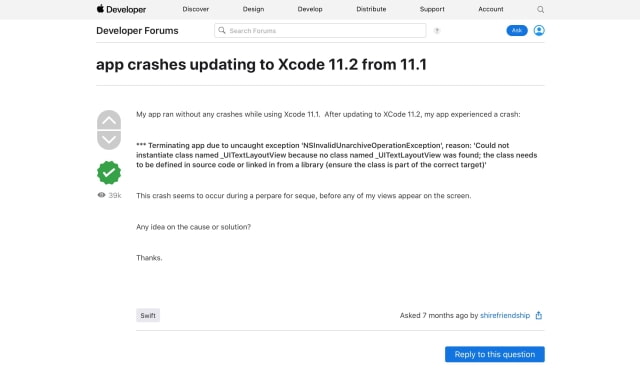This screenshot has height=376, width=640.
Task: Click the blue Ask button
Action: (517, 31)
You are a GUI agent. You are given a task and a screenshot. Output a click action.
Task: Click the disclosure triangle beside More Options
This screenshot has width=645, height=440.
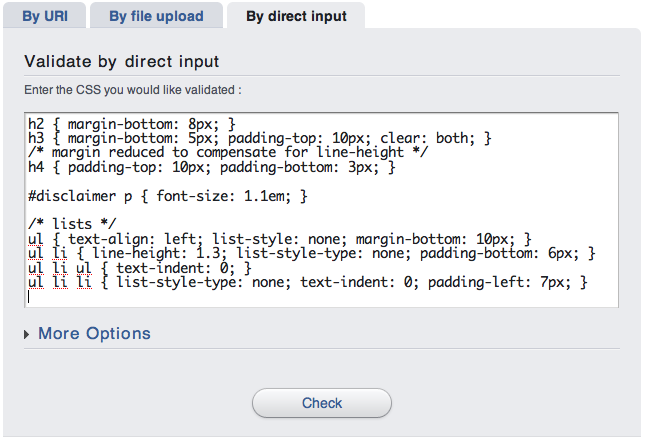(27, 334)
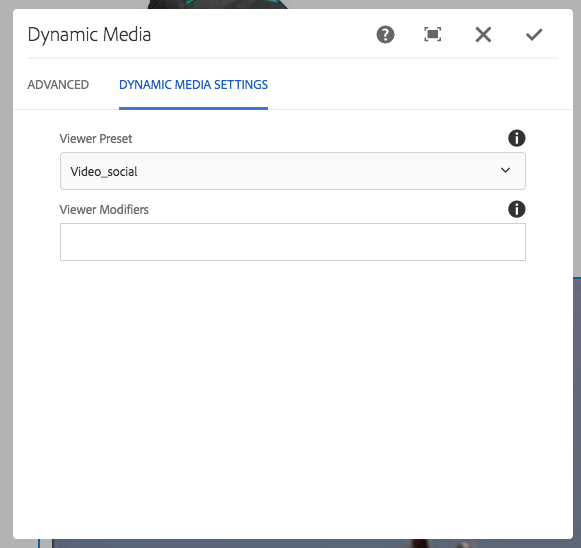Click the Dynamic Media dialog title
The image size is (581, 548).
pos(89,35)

### WHAT YOU WILL DO
The answer consists of the lines from the one holding "You are a GUI" to the end of the records, inclusive, restated exactly and without pictures.

### REPLY TO THE EXERCISE
You are a GUI agent. You are given a task and a screenshot. Output a click action.
Task: Click the disclosure triangle beside More Options
This screenshot has width=645, height=440.
(27, 334)
Click the Dynamic Media dialog title
The image size is (581, 548).
pos(89,35)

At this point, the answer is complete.